Analysis

May Seeks Middle Way for British Conservatism

Between the liberalism of David Cameron and the Tory paternalism of the past.

Theresa May
British prime minister Theresa May is applauded walking into 10 Downing Street in London, England, July 13 (10 Downing Street/Tom Evans)

Theresa May has promised to govern as an inclusive, “one-nation” Conservative since taking over from David Cameron as British prime minister last week.

To make clear she meant it, the former home secretary sacked many of Cameron’s loyalists from the cabinet and brought in more traditional, as opposed to liberal, Conservatives.

Richard Aldous, a history professor and the author of Reagan and Thatcher: The Difficult Relationship (2012), is positive about the reshuffle. He writes in The American Interest that the new cabinet is 70 percent publicly-educated, including the new prime minister herself; a break with Cameron’s private-school club.

“As a consequence,” argues Aldous, “this administration is one that looks a little more like modern Britain — an important shift if May wants to deliver on her stated commitment to building ‘one nation’.”

Aldous does worry about the mass expulsion of the Cameroons, including George Osborne, the longtime chancellor, Stephen Crabb, the former work and pensions secretary, and Nicky Morgan, the former education secretary.

“Looking at the new government team, it is not immediately apparent who will replace them as the animating forces behind policy,” he writes.

Middle ground

Tim Bale, another historian and author of The Conservative Party: From Thatcher to Cameron (2012), suggests in The Guardian that Nick Timothy, one of May’s two new chiefs of staff, may be such an intellectual light.

In March, Timothy exhorted his party in a column for Conservative Home to find a middle way between the big-city liberalism of Osborne and the Tory paternalism embodied by the likes of Iain Duncan Smith — a tension that has existed within the Conservative Party for at least a century, as Bale relates.

The voters Conservatives need to reach are ordinary working- and middle class, according to Timothy; people of modest means, but who work hard and want to give their children the best start in life they can.

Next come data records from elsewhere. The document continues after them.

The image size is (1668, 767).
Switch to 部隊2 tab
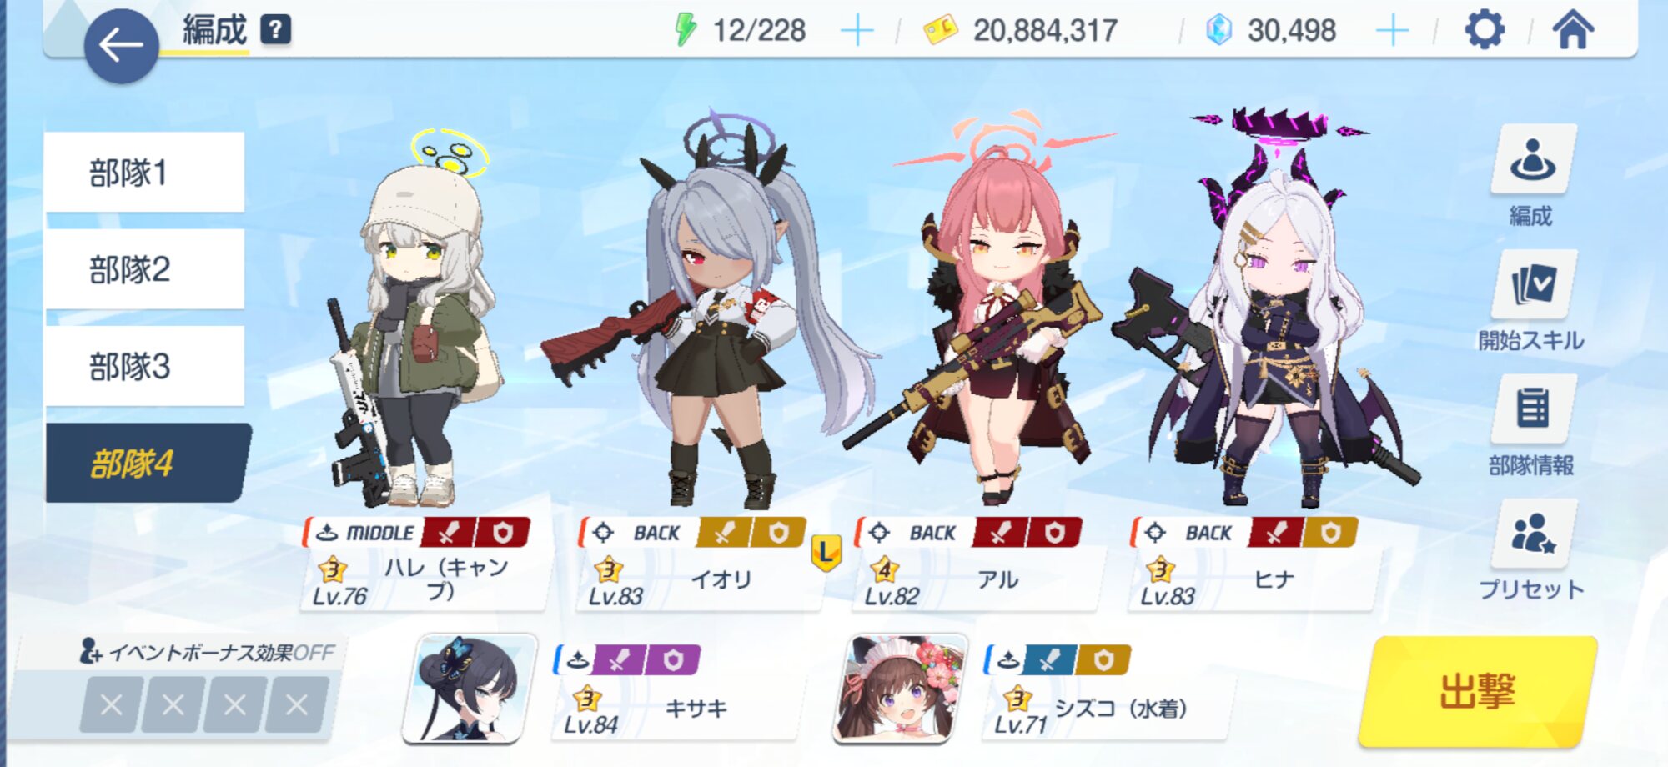coord(145,269)
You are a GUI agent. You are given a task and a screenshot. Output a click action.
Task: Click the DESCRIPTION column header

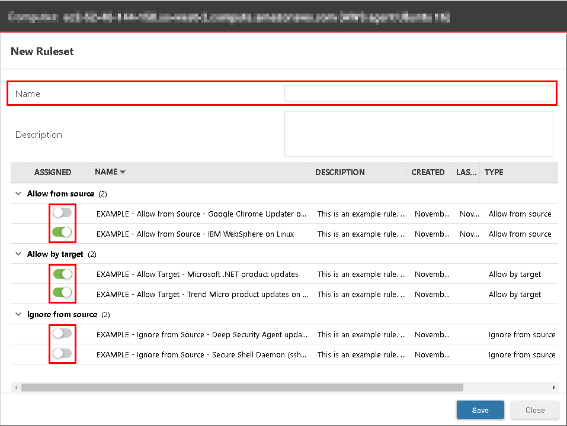[339, 172]

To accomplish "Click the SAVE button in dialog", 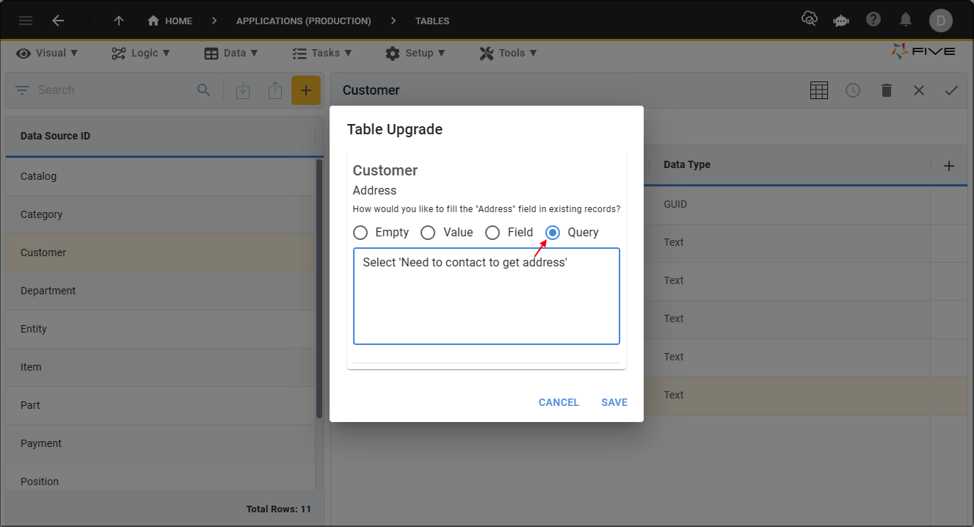I will [x=614, y=402].
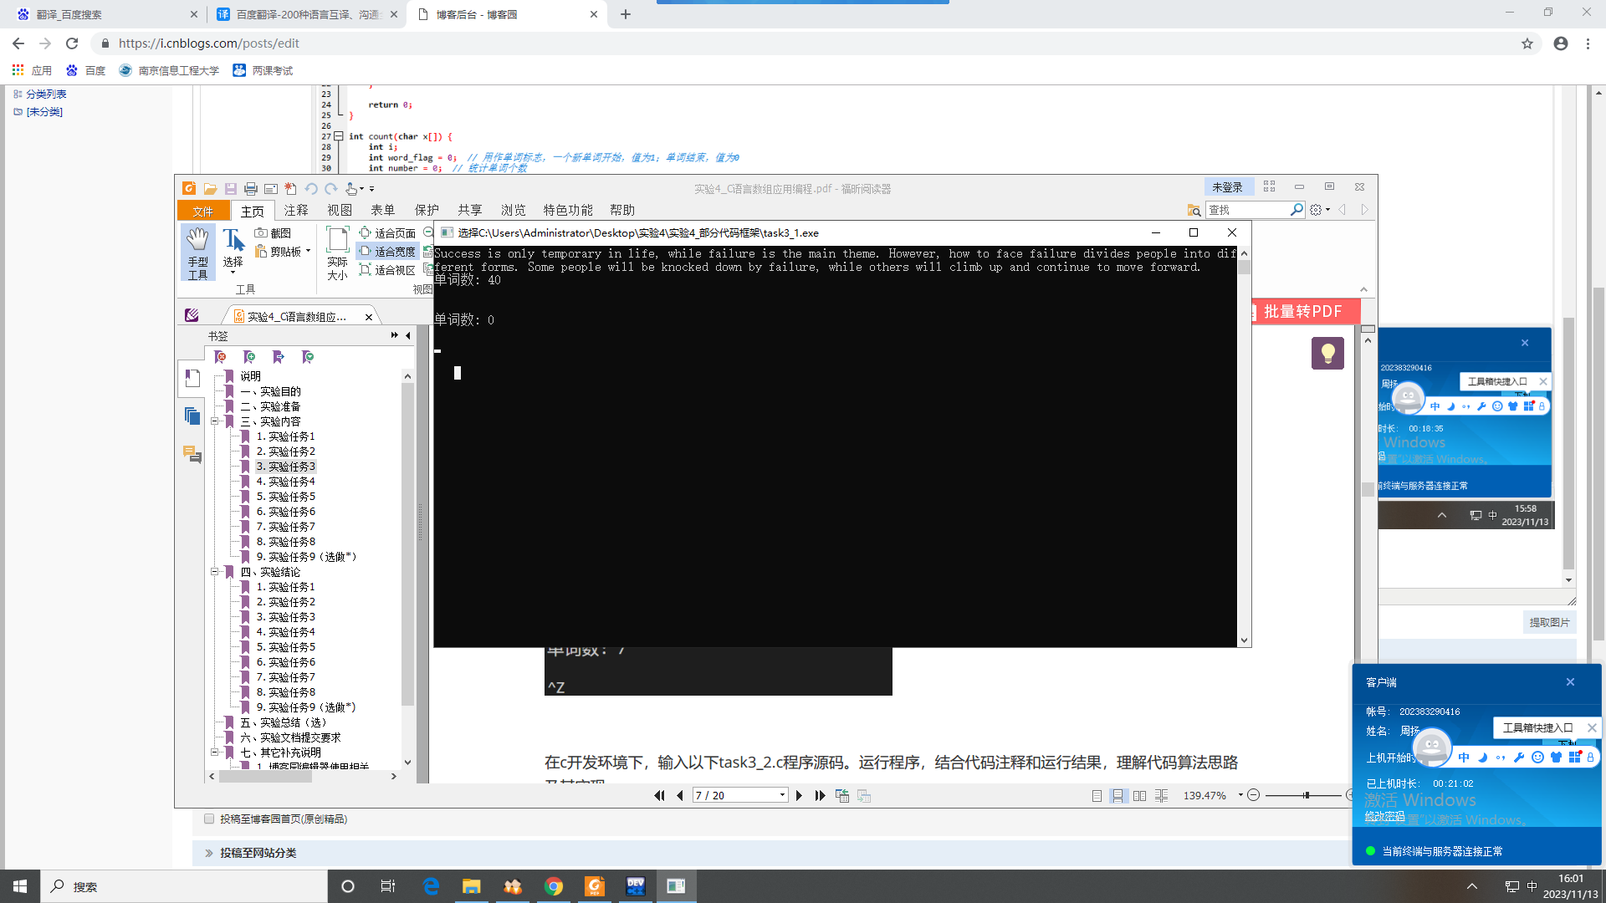Viewport: 1606px width, 903px height.
Task: Toggle Fit Width (适合宽度) view
Action: (387, 252)
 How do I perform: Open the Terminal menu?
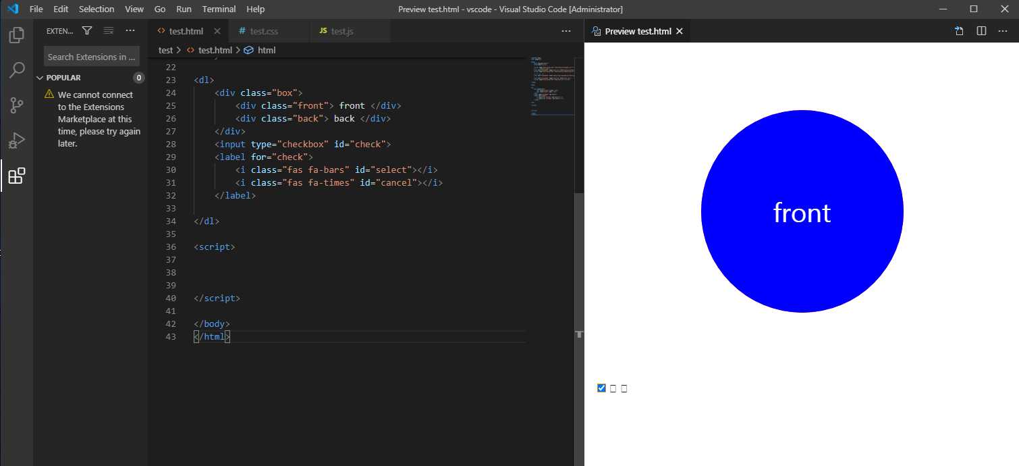(219, 9)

They are natural conservatives for precisely the reason that the stakes they have are small. They want stability, certainty and steady leadership by politicians who have their interests at heart.

Cue May who entered 10 Downing Street promising to lead a government that “will be driven not by the interests of the privileged few, but by yours.”

Pendulum

Bale argues that while the liberal conservatism of Cameron and Osborne had its benefits — autonomous schools, marriage equality, lower business tax rates — its green policies and failure to curtail immigration left the working people Timothy wrote about unmoved.

Janan Ganesh, a liberal himself, fears the pendulum will now swing the other way.

He is not impressed with May’s rhetoric, arguing in the Financial Times that until a new prime minister promises to govern for the privileged few, make Britain less unified and ignore social problems, “it will never be interesting when one says the opposite.”

Christian democrat-like

Ganesh does see the argument for a more Christian democrat-like type of Conservatism.

Cameron and Osborne reconciled their party to modern Britain, he writes, “in all its cultural flux and godless consumption.” May will attempt another kind of rapprochement: between party and country.

The Tories, defined by the market since Thatcher, will start to reflect voter disillusion with it. This could mean a slower and differently designed fiscal consolidation, with taxes doing more of the work, and active government support for industries and regions. It will almost certainly mean a labor market less porous to foreigners.

But he sees two major obstacles.

One is that global economic forces, which have given Britain a services-heavy economy that disadvantages low-skilled workers, are difficult to bend. Every government wants to raise productivity, restore manufacturing and revive the postindustrial north of England. The difficulty, as always, is how?

Second is Britain’s European exit, which, Ganesh predicts, will overshadow everything else. Civil servants, ministers and journalists will have neither the time nor interest to design an industrial policy or reform social security at the same time. Extracting the United Kingdom from the European Union is the biggest challenge the country has faced in decades.

“The process of exit will drain all else,” writes Ganesh, “including the prime minister’s new Conservatism.” The upside — as he sees it — may be that the new government doesn’t act too differently from the last one after all.